Task statement –
Render every line of the data below as a JSON list of strings, one string per line, leaving out blank lines.

Provided records –
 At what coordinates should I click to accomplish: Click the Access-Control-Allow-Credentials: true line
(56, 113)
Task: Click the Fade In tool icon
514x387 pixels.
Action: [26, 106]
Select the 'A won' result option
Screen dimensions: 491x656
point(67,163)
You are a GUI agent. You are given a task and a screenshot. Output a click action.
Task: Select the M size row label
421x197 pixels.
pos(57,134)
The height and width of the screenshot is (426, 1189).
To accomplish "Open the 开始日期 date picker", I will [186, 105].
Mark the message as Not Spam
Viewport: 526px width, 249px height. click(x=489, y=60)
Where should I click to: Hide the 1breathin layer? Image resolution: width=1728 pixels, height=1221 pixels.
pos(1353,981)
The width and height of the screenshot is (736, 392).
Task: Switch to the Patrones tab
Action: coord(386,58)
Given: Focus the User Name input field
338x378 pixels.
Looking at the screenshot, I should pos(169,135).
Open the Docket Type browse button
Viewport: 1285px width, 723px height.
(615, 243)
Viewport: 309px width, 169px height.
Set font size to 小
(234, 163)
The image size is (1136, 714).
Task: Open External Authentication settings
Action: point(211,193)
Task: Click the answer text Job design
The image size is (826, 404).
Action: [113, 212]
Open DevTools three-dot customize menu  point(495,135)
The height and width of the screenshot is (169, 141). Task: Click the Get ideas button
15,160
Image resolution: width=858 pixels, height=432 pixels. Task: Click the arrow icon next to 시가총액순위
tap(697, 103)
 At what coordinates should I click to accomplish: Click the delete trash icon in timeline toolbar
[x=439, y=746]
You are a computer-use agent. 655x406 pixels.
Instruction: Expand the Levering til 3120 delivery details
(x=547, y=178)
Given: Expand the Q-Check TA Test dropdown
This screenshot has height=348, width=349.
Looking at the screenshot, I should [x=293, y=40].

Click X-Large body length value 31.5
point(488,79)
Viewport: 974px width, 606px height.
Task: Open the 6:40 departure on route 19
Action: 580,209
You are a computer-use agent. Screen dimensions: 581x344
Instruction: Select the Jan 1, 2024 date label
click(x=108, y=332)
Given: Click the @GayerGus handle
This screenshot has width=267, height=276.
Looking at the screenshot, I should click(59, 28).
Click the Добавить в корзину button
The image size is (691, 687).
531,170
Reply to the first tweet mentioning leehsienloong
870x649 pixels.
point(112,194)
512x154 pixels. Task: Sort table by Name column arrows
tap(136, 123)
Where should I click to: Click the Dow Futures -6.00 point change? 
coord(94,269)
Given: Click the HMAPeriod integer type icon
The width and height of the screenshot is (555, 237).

Result –
[
  " At what coordinates should I click to accomplish: Click the Access-Control-Allow-Credentials: true line",
  "(56, 113)",
  "Task: Click the Fade In tool icon",
  "514x387 pixels.",
  "Action: [26, 106]",
  "Select the 'A won' result option",
  "Screen dimensions: 491x656",
  "point(67,163)",
  "You are a GUI agent. You are given a task and a screenshot. Output a click action.",
  "Task: Select the M size row label",
  "421x197 pixels.",
  "pos(57,134)",
  "The height and width of the screenshot is (426, 1189).",
  "To accomplish \"Open the 开始日期 date picker\", I will [186, 105].",
  "Mark the message as Not Spam",
  "Viewport: 526px width, 249px height. click(x=489, y=60)",
  "Where should I click to: Hide the 1breathin layer? Image resolution: width=1728 pixels, height=1221 pixels.",
  "pos(1353,981)",
  "The width and height of the screenshot is (736, 392).",
  "Task: Switch to the Patrones tab",
  "Action: coord(386,58)",
  "Given: Focus the User Name input field",
  "338x378 pixels.",
  "Looking at the screenshot, I should pos(169,135).",
  "Open the Docket Type browse button",
  "Viewport: 1285px width, 723px height.",
  "(615, 243)",
  "Viewport: 309px width, 169px height.",
  "Set font size to 小",
  "(234, 163)",
  "The image size is (1136, 714).",
  "Task: Open External Authentication settings",
  "Action: point(211,193)",
  "Task: Click the answer text Job design",
  "The image size is (826, 404).",
  "Action: [113, 212]",
  "Open DevTools three-dot customize menu  point(495,135)",
  "The height and width of the screenshot is (169, 141). Task: Click the Get ideas button",
  "15,160",
  "Image resolution: width=858 pixels, height=432 pixels. Task: Click the arrow icon next to 시가총액순위",
  "tap(697, 103)",
  " At what coordinates should I click to accomplish: Click the delete trash icon in timeline toolbar",
  "[x=439, y=746]",
  "You are a computer-use agent. 655x406 pixels.",
  "Instruction: Expand the Levering til 3120 delivery details",
  "(x=547, y=178)",
  "Given: Expand the Q-Check TA Test dropdown",
  "This screenshot has height=348, width=349.",
  "Looking at the screenshot, I should [x=293, y=40].",
  "Click X-Large body length value 31.5",
  "point(488,79)",
  "Viewport: 974px width, 606px height.",
  "Task: Open the 6:40 departure on route 19",
  "Action: 580,209",
  "You are a computer-use agent. Screen dimensions: 581x344",
  "Instruction: Select the Jan 1, 2024 date label",
  "click(x=108, y=332)",
  "Given: Click the @GayerGus handle",
  "This screenshot has width=267, height=276.",
  "Looking at the screenshot, I should click(59, 28).",
  "Click the Добавить в корзину button",
  "The image size is (691, 687).",
  "531,170",
  "Reply to the first tweet mentioning leehsienloong",
  "870x649 pixels.",
  "point(112,194)",
  "512x154 pixels. Task: Sort table by Name column arrows",
  "tap(136, 123)",
  "Where should I click to: Click the Dow Futures -6.00 point change? ",
  "coord(94,269)",
  "Given: Click the HMAPeriod integer type icon",
  "The width and height of the screenshot is (555, 237)."
]